We adopted the datasets that were curated in our previous study (Luo et al., 2017), which included six individual drug/protein related networks: drug–protein interaction and drug–drug interaction networks [interactions were extracted from Drugbank Version 3.0 (Knox et al., 2011)], the protein–protein interaction network [interactions were extracted from the HPRD database Release 9 (Keshava Prasad et al., 2009)], drug–disease association and protein–disease association networks [associations were extracted from the Comparative Toxicogenomics Database (Davis et al., 2013)] and the drug-side-effect association network [associations were extracted from the SIDER database Version 2 (Kuhn et al., 2010)]. The basic statistics of these datasets can be found in Supplementary Table S1. We also incorporated drug chemical structure information as well as protein sequence information by creating two extra networks: the drug-structure similarity network [i.e. a pair-wise chemical structure similarity network measured by the dice similarities of the Morgan fingerprints with radius 2 (Rogers and Hahn, 2010), which were computed by RDKit (http://www.rdkit.org)] and the protein sequence similarity network [which was obtained based on the pair-wise Smith–Waterman scores (Smith and Waterman, 1981)). All networks had binary edge weights (one represents a known interaction or association, and zero otherwise) except the drug-structure similarity and the protein sequence similarity networks, which had non-negative real-valued edge weights. We combined all these eight networks to construct the HN (Fig. 1) for evaluating the prediction performance of NeoDTI.
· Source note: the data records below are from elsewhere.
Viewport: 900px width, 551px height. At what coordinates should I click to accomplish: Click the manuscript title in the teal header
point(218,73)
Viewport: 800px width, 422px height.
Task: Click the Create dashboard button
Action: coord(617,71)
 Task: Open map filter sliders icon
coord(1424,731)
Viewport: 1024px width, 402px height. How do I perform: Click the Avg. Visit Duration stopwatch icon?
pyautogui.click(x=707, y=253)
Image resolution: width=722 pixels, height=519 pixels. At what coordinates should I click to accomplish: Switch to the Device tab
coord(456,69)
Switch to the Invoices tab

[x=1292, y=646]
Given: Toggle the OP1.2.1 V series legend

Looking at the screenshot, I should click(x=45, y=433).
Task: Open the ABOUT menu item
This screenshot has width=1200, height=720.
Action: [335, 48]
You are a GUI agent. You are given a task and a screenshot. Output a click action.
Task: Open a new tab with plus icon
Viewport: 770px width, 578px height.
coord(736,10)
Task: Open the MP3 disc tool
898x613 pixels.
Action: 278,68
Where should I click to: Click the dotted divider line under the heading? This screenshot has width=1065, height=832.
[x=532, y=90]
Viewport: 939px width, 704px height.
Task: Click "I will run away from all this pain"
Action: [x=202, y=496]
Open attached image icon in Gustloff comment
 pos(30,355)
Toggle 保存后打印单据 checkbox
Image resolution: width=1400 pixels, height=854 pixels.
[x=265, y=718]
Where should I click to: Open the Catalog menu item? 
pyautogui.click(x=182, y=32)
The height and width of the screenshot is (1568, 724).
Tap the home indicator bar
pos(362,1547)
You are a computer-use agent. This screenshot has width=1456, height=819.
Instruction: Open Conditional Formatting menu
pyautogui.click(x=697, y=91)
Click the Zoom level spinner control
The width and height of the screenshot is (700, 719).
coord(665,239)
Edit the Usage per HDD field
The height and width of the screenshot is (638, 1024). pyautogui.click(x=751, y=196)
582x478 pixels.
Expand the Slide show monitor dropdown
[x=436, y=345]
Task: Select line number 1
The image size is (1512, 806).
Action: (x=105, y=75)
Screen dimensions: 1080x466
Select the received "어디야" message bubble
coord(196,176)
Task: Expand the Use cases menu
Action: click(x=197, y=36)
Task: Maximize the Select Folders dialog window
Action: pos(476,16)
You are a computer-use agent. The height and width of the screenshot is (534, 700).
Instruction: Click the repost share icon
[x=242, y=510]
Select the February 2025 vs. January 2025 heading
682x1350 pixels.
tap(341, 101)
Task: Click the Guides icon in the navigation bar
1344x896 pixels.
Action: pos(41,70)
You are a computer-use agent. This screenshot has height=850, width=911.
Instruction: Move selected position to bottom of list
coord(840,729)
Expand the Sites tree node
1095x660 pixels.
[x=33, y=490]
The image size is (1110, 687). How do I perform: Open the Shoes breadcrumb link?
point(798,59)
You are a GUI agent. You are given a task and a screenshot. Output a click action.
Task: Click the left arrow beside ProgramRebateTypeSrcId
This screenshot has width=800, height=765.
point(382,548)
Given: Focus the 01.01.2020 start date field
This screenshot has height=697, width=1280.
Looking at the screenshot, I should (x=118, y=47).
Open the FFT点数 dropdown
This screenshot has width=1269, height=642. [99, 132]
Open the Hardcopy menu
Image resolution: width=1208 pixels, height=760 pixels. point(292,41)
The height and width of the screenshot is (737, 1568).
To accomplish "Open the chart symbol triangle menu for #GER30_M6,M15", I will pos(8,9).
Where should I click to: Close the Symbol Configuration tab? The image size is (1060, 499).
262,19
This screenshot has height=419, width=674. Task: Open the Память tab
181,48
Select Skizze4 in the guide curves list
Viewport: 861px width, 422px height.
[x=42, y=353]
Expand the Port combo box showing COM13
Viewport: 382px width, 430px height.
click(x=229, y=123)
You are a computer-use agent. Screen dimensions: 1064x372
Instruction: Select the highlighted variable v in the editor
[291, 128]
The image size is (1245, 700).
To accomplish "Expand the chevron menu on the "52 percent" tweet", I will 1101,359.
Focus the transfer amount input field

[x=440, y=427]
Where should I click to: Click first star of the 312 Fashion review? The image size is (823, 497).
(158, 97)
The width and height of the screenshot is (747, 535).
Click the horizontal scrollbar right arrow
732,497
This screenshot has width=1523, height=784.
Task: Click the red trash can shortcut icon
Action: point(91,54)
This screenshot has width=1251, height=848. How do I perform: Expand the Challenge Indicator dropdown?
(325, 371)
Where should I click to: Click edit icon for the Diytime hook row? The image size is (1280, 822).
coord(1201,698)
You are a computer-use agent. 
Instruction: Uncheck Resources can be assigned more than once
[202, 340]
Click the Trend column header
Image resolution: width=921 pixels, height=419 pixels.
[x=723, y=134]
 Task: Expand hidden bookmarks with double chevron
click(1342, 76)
3.2 NeoDTI yields superior performance in predicting new drug–target interactions

The DTI prediction can be considered as a binary classification problem, in which the known interacting drug–target pairs are regarded as positive examples, while the unknown interacting pairs are treated as negative examples. Several challenging and realistic scenarios were considered in our tests to evaluate the prediction performance of NeoDTI. The hyperparameters of NeoDTI were determined using an independent validation set (as described in Supplementary Materials). We first ran a 10-fold cross-validation test on all positive pairs and a set of randomly sampled negative pairs, whose number was 10 times as many as that of positive samples. This scenario basically mimicked the practical situation in which the DTIs are sparsely labeled. For each fold, a randomly chosen subset of 90% positive and negative pairs was used as training data to construct the HN and then train the parameters of NeoDTI (i.e. during the topology-preserving learning process, we only calculated the reconstruction loss of the DTI network with respect to training data, while the reconstruction losses of other types of networks were computed as usual), and the remaining 10% positive and negative pairs were held out as the test set. We also compared the performance of NeoDTI with that of six baseline methods, including DTINet (Luo et al., 2017), HNM (Wang et al., 2014), MSCMF (Zheng et al., 2013), NetLapRLS (Xia et al., 2010), DT-Hybrid (Alaimo et al., 2013) and BLMNII (Mei et al., 2013). The details on how to integrate heterogeneous data and how to determine the hyperparameters in these baseline methods can be found in Section 2 of Supplementary Materials. The area under precision recall (AUPR) curve and the area under receiver operating characteristic (AUROC) curve were used to evaluate prediction performance of all prediction methods. We observed that NeoDTI greatly outperformed other baseline methods, with significant improvement (3.5% in terms of AUPR and 3.0% in terms of AUROC) over the second best method (Fig. 2a and Supplementary Fig. S1a).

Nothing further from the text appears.